Cockatiels are native to the semi-arid regions of Australia. This open environment might be a reason why cockatiels don’t have the ear-piercing screech of parrots originating from dense rain-forest habitats. Wild cockatiels fly to the ground to forage for food. Cockatiels readily breed in t000_0063he wild, and they are also easy to breed in captivity, which makes them widely available as pets at a lower cost than most other parrot species. Wild cockatiels are always on alert for predators and are light sleepers. A pet cockatiel might have an occasional night-fright episode, where it thrashes around the cage at night as if startled. You can help your cockatiel find its way back to its perch by leaving a night light on in its room.

Personality & Behavior

The position of a cockatiel’s crest feathers can tell you its mood. Straight-up crest feathers can mean the bird is startled or highly curious. A defensive cockatiel will hold its crest feathers flattened close its head, and it might be especially stressed if it also hisses. A relaxed cockatiel will have slightly held back crest feathers, as well as fluffed cheek feathers and you might also hear it contently grinding its beak.

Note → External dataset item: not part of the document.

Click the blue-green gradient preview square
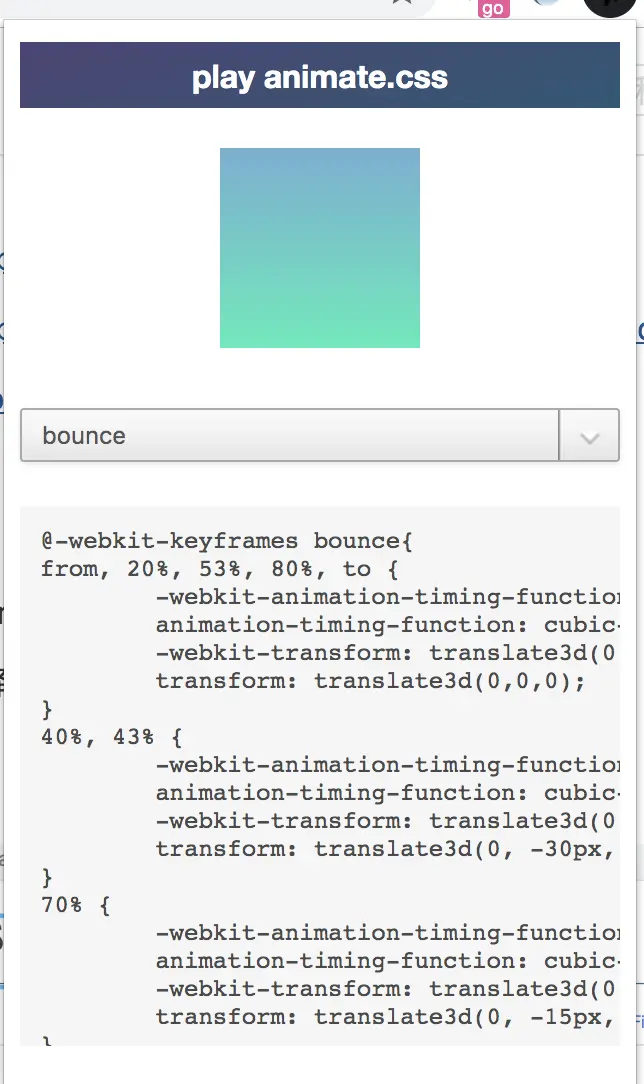The width and height of the screenshot is (644, 1084). pyautogui.click(x=320, y=248)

Toys designed to be destroyed by small beaks are perfect for cockatiels and include pieces of paper, cardboard of soft wood or non-toxic rawhide to chew up. Cockatiels also like toys with hard-plastic elements, such as beads to fiddle with. Male cockatiels often seek out mirrors and other reflective items to whistle to. A cockatiel might be inclined to fly down from its cage or playgym onto the floor, so be extra cautious whenever your bird is out of the cage so you don’t step on it and that other pets, such as cats or dogs, cannot get to it. A female cockatiel might seek out a dark, enclosed area to nest in, such the corner of a cabinet or behind furniture (even if there is no male cockatiel present), so keep these areas off limits. Cockatiels can be taught to whistle back to you on cue but generally aren’t known for their trained tricks.

Speech & Sounds

Cockatiels are more inclined to whistle than talk. Male cockatiels are more likely to talk than females, and some can learn to speak a few words or phrases. Cockatiels tend to chirp rather than screech, and their relatively lower noise volume makes them a good apartment pet. Your cockatiel might chirp a contact call if you leave the room in an attempt to keep in contact with you.